One Reply to “Perceiving Writing As a Process, Not a Product”

  1. Iris, your worries about being a bad student just because you had trouble putting together an undergraduate paper outline really resonated with me. I have never been able to outline my work, that thing we were supposed to be doing after “brainstorming,” and before composition, whatever that meant. Luckily, I’ve never been asked to turn in an outline either. But that doesn’t mean I wasn’t always very self-conscious about the fact that I struggled with writing one. Instead, I just started writing, pretending as though my outline was complete, at the top of a white page, like I’m doing now. This felt like cheating, like somehow skipping a step. Moreover, writing like this oftentimes felt like I was too deep in the paper without a clear picture of where I was going, driving blind. This could be disorienting. And unfortunately, I think we are often taught that if we feel disoriented in academia, we are doing something wrong. I’m not sure that’s the case – more on this later.
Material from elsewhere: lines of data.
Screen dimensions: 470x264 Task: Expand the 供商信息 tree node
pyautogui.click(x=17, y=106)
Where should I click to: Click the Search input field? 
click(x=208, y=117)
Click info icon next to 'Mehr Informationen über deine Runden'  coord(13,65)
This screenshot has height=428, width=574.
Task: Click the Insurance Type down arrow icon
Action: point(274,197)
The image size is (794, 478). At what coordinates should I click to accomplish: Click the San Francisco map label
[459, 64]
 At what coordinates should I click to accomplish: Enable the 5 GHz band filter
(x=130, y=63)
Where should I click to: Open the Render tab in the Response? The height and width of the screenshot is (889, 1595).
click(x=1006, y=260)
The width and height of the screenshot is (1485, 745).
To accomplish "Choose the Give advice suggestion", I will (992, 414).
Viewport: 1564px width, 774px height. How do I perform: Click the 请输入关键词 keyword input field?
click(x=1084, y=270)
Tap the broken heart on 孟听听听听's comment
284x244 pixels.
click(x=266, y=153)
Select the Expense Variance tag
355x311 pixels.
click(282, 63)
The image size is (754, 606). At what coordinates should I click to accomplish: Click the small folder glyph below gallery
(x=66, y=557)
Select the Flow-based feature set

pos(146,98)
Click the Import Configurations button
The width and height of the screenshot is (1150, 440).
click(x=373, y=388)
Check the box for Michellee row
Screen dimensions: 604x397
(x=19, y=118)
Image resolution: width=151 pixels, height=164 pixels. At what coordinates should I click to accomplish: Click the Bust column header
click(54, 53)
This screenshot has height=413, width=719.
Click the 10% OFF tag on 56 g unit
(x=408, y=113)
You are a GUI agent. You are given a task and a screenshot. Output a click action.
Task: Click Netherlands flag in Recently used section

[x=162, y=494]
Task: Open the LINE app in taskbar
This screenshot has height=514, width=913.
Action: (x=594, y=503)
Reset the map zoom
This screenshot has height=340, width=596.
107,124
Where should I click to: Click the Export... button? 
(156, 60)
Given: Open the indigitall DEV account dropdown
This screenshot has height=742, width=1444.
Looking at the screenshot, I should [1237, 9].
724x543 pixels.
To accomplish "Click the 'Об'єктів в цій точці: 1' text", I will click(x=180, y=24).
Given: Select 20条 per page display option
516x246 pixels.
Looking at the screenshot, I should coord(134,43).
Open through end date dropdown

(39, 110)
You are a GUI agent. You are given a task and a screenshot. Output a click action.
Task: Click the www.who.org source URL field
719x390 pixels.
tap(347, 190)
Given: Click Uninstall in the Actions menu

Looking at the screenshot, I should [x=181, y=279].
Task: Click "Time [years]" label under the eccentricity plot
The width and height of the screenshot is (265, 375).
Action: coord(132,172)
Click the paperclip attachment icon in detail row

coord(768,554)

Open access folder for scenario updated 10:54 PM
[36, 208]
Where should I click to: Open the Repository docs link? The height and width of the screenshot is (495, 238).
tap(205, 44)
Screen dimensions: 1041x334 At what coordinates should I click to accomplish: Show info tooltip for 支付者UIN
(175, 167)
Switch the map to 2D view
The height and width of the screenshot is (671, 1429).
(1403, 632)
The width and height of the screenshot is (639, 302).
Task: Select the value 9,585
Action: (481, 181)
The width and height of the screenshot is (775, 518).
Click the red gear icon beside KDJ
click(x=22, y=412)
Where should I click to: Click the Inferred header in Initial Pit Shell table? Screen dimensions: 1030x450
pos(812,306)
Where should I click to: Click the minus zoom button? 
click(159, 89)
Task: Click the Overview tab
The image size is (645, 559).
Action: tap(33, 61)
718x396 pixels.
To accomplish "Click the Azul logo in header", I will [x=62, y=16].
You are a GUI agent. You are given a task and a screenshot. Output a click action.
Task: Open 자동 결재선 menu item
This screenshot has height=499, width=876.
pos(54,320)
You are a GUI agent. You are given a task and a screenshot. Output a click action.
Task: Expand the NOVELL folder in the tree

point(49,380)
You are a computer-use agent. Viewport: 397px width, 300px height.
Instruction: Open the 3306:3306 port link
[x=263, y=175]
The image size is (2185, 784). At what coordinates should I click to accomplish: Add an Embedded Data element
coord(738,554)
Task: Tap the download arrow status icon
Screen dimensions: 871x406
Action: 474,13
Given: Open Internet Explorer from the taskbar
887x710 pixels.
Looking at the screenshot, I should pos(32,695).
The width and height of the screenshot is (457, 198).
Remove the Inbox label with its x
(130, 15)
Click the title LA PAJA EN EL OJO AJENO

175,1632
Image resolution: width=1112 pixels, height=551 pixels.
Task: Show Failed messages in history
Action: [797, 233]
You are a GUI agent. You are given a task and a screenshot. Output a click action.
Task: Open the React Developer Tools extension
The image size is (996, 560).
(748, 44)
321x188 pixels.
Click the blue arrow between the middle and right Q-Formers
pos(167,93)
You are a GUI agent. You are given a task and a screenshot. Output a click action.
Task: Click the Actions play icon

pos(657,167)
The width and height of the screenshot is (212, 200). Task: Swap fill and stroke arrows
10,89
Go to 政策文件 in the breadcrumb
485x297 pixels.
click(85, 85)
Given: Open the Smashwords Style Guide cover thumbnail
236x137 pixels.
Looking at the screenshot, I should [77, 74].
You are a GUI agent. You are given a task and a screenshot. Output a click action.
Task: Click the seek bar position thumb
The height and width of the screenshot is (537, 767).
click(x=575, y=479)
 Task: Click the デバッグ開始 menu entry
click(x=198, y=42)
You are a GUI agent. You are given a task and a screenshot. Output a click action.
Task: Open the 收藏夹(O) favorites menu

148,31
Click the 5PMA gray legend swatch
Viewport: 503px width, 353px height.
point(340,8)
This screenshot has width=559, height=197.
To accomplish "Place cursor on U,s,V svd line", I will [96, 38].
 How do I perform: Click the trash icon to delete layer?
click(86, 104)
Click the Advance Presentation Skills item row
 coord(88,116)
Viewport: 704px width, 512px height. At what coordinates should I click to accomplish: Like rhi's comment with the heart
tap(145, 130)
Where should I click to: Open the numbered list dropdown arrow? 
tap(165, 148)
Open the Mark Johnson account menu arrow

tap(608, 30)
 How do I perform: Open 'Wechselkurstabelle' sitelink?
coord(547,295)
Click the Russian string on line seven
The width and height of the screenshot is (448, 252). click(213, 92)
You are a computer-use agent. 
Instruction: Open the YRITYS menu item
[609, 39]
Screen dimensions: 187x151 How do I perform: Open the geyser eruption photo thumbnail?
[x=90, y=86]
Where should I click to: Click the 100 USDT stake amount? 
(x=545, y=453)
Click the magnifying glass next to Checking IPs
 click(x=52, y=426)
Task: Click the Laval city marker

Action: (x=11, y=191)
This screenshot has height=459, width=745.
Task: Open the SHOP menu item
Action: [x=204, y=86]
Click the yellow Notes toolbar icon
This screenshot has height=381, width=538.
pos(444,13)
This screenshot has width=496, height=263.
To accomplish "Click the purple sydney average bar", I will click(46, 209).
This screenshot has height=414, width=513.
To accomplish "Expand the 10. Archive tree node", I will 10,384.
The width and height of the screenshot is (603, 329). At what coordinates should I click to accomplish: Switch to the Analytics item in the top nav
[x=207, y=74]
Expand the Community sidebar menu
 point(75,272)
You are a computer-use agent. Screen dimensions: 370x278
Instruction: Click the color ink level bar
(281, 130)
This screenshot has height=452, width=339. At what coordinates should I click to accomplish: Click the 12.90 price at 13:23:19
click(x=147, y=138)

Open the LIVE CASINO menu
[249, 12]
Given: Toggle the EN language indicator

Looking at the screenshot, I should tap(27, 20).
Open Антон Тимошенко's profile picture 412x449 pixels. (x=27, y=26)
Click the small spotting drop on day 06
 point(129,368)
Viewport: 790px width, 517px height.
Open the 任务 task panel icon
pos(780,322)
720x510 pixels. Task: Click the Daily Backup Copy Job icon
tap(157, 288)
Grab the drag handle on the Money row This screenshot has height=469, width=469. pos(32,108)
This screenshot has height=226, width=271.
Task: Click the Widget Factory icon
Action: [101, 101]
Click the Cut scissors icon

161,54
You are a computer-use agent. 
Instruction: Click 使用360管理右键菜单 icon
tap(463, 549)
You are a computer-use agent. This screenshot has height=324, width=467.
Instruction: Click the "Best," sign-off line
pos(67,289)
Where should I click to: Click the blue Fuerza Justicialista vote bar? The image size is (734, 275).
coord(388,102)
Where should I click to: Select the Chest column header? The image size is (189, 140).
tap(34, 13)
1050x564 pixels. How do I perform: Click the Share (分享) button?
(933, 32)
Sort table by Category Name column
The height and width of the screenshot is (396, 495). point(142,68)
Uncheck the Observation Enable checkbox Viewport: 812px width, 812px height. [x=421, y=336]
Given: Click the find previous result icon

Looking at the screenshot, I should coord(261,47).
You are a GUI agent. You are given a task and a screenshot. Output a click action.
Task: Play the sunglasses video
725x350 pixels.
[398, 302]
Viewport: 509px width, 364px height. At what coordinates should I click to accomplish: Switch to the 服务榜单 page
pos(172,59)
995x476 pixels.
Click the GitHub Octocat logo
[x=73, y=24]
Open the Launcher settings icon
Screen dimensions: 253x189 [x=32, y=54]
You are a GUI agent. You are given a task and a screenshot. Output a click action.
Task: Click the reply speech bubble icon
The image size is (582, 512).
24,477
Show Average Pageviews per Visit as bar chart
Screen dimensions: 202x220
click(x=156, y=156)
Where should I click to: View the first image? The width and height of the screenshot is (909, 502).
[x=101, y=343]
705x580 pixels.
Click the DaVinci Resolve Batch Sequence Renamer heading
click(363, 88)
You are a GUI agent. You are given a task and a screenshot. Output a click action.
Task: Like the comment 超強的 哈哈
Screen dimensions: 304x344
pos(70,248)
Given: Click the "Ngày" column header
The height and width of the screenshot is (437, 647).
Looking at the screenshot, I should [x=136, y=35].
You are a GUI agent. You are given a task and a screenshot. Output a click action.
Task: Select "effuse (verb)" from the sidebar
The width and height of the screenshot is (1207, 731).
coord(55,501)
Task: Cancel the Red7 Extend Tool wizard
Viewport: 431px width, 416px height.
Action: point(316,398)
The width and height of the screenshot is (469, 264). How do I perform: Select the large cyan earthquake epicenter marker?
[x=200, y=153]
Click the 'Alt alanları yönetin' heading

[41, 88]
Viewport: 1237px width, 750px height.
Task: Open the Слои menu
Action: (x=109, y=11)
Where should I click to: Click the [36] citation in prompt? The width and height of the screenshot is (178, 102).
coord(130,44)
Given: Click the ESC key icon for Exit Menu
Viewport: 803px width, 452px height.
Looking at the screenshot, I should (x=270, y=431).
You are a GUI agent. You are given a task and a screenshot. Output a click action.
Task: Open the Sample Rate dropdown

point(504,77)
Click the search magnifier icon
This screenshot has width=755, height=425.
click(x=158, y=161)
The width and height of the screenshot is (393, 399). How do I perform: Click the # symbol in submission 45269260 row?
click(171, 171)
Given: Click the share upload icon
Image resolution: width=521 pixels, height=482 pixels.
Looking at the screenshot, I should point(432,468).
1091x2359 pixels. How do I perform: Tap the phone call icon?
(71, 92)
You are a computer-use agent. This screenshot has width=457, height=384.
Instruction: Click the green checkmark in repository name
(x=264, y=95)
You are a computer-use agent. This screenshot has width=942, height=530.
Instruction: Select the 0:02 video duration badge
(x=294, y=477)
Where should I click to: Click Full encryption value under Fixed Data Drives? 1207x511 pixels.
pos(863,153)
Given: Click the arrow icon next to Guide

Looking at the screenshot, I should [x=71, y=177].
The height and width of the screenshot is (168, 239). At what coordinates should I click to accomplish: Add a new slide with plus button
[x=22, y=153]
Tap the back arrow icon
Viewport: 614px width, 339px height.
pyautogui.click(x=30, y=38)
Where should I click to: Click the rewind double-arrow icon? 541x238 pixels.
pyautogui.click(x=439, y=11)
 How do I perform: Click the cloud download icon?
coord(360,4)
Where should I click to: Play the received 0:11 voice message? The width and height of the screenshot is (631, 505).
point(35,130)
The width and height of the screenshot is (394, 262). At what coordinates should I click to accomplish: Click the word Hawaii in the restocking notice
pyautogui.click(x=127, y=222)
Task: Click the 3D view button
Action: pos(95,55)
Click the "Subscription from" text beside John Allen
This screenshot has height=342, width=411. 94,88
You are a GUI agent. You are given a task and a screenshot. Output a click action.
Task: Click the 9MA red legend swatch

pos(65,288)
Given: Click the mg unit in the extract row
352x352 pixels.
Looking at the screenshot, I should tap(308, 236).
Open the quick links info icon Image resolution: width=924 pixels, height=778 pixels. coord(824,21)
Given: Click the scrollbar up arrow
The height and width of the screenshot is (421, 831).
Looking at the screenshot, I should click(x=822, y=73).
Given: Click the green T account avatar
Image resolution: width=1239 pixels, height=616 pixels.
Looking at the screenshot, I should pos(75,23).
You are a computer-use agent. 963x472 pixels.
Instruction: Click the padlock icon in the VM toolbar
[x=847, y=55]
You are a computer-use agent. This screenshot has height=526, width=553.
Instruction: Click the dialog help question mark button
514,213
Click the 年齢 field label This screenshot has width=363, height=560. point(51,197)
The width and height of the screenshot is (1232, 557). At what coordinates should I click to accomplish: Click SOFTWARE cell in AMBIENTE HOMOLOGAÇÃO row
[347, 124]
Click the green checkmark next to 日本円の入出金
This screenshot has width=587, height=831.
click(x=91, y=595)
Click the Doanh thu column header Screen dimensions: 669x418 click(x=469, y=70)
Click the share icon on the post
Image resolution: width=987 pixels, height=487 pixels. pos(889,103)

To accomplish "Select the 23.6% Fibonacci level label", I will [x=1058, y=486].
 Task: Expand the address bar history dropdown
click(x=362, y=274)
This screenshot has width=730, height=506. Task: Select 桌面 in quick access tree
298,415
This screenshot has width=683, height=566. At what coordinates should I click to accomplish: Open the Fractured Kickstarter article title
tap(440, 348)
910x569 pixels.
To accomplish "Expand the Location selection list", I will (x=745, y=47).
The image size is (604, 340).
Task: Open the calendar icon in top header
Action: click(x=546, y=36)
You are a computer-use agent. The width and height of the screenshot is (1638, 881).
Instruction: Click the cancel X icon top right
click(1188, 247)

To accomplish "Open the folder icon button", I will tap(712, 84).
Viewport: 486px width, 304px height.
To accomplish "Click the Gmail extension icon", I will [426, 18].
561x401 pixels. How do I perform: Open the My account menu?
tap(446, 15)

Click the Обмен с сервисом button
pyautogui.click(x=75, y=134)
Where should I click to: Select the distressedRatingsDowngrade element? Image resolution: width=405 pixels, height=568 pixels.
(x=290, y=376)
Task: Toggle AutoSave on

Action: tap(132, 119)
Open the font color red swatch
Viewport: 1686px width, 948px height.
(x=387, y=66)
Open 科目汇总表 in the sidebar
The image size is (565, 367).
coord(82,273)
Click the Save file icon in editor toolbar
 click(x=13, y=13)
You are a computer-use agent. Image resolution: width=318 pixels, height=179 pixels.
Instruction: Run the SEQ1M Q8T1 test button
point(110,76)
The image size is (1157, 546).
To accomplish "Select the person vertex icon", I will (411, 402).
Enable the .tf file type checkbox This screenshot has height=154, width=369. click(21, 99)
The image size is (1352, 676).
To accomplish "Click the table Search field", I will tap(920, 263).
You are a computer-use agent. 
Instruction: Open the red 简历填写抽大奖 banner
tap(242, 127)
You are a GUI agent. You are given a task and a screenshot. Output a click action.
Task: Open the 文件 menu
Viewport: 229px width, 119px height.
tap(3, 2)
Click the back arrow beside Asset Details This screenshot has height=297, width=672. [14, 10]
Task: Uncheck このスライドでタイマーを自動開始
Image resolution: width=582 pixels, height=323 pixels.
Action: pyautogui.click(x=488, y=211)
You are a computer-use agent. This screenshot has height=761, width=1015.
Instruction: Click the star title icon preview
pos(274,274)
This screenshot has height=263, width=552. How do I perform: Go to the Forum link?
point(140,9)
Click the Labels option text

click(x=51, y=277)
    For now, I want to try and unpack this inability to sketch an outline. As WAC Fellows now fully baptized in the word of Bean, it’s easy to see outlining as a futile exercise. Iris, you put it nicely when you suggested that outlining fits into a “think now, write second” approach to composition. Plenty of our colleagues have already discussed the product-oriented approach to writing to which many of us have been exposed, and indeed, which many of us have been taught. Osha talks about product writing in relation to the broader ethos of capitalism, and that makes plenty of sense. Iris, you discuss writing as a combination of process and product, a near constant recycling of thought and text, and that makes plenty of sense to me too.

    To pile on to the problem of product-oriented writing, let’s consider the following. Think of the student who is tasked with submitting a finished product that meets (or, to get an A, exceeds) the varied expectations of our grading rubrics. To get an A, the student’s paper should be “sufficiently developed,” it should be organized with an “appropriate structure,” include a thesis sentence with an argument, three supporting paragraphs, a conclusion, etc. The student is told that in order to produce such a piece of writing they should brainstorm and draft an outline. That way, their paper will follow the outline like a road map, guaranteeing appropriately developed and internally coherent ideas – in other words, the outline will ensure that their writing doesn’t veer off track. I’m not sure who actually writes like this. It doesn’t seem realistic. And yet this is the method that our student is presented with to check each box in the rubric. Now consider the anxiety – more than this, the sense almost of being fraudulent – for the student who can’t draft an outline, yet desperately wants to get an A.

    The dirty secret of academic writing is that veering off track is where all of the “real thinking” actually happens. Outlines are not only unrealistic, but they are intellectual straight jackets. Outlines constrain your ideas to what they were the moment you opened your computer. I had no clear conception of the most important interventions in my dissertation (there are only a few, to be clear) until well after they were actually written. I may be wrong, but it just doesn’t seem as though you can get that kind of thinking from an outline.

    So don’t worry Iris, I don’t think you’re a bad student. I think we’ve probably both been exposed to some pretty bad instruction, at least when it comes to writing.